GOAL OF THE EXERCISE:
A faithful copy of all the data is the goal; omit the pictures.

[Saved data entries]
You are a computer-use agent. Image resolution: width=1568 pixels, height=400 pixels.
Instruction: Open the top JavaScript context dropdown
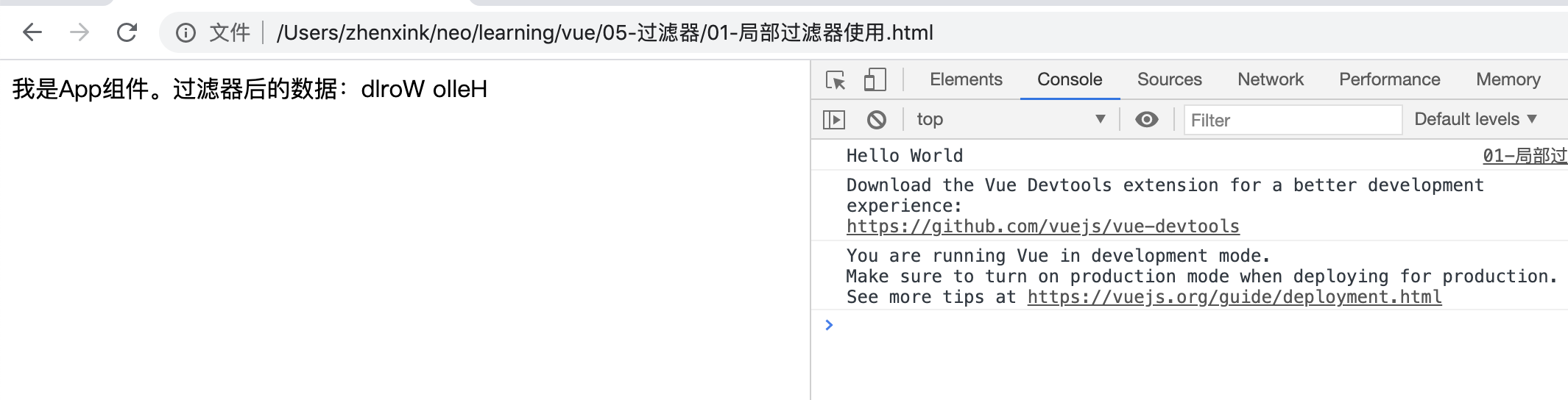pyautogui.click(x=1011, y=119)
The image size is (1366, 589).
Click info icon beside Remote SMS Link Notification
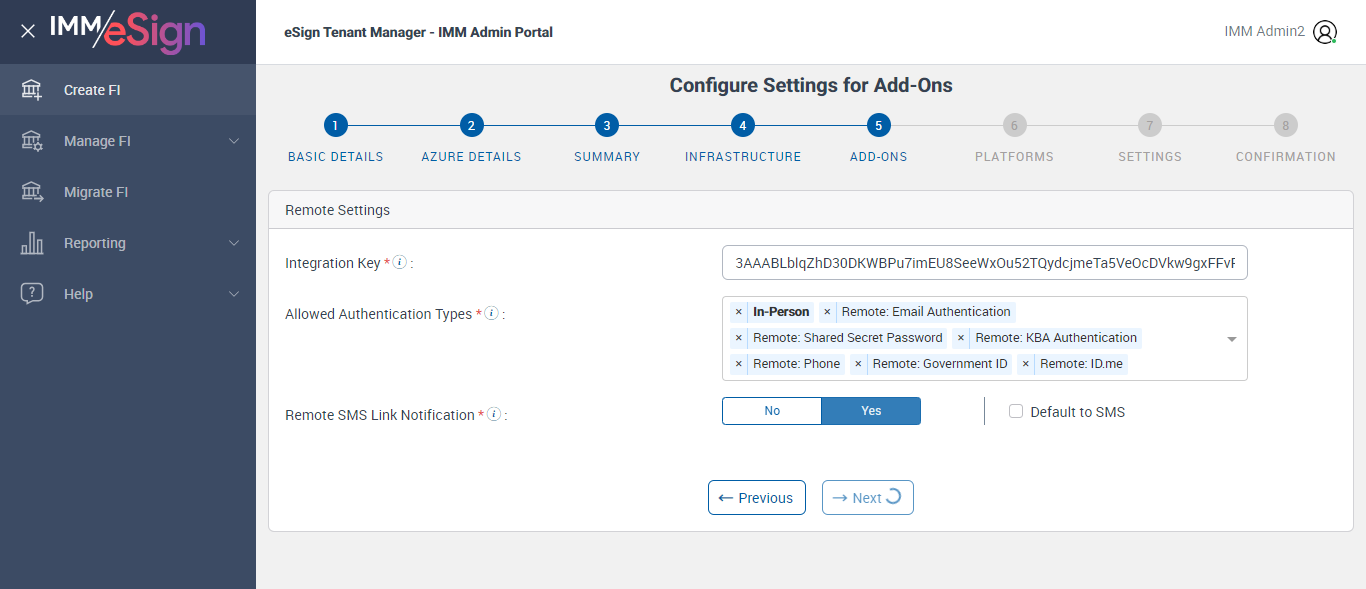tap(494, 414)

FINAL ANSWER:
You are a computer-use agent. Image resolution: width=1568 pixels, height=400 pixels.
Instruction: Open the top JavaScript context dropdown
pyautogui.click(x=1011, y=119)
The image size is (1366, 589).
Click info icon beside Remote SMS Link Notification
tap(494, 414)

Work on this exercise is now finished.